[start Input records]

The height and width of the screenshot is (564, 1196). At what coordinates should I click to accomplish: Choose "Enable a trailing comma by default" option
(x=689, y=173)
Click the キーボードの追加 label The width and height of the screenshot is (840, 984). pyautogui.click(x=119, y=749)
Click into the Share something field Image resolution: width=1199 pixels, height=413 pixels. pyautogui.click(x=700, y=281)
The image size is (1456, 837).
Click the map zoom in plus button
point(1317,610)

[end Input records]
[start Input records]

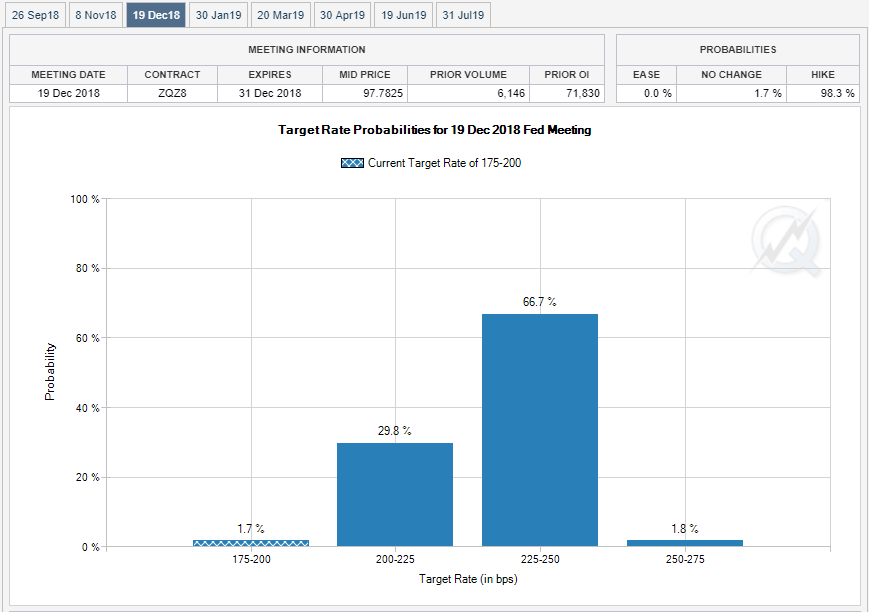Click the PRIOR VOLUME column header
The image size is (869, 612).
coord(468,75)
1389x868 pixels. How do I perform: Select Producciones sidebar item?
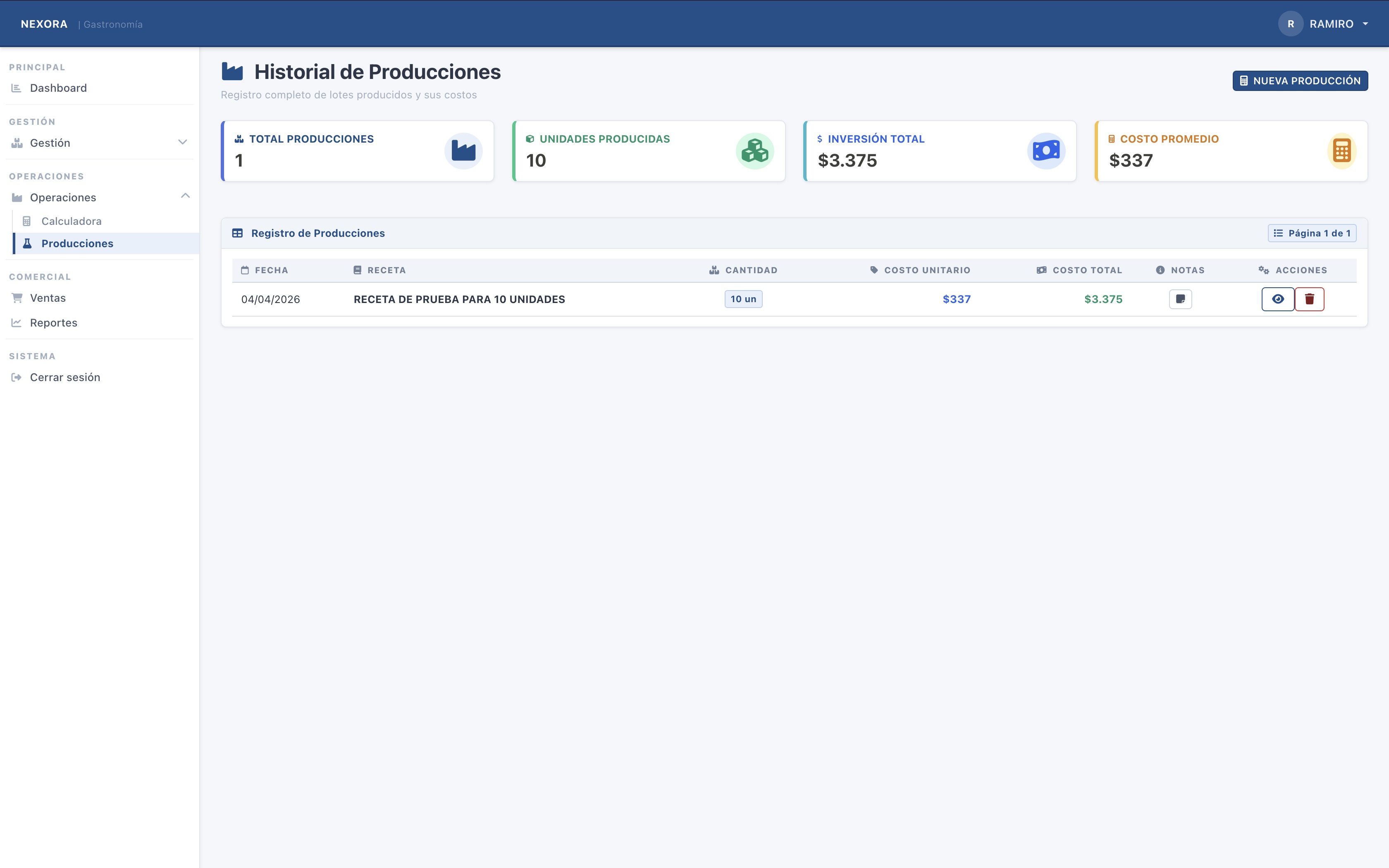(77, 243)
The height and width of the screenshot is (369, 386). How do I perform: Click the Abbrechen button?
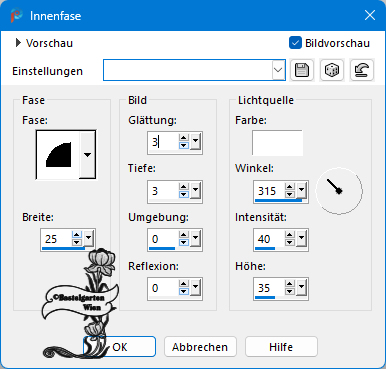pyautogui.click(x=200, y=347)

[end Input records]

**Aim of the task:**
Update the lines between the one holding "The height and width of the screenshot is (564, 1196)." and the one holding "point(1317,610)", inclusive, so that "map" reads "chart", leaving everything else unchanged.

**The result:**
The height and width of the screenshot is (564, 1196). At what coordinates should I click to accomplish: Choose "Enable a trailing comma by default" option
(x=689, y=173)
Click the キーボードの追加 label The width and height of the screenshot is (840, 984). pyautogui.click(x=119, y=749)
Click into the Share something field Image resolution: width=1199 pixels, height=413 pixels. pyautogui.click(x=700, y=281)
The image size is (1456, 837).
Click the chart zoom in plus button
point(1317,610)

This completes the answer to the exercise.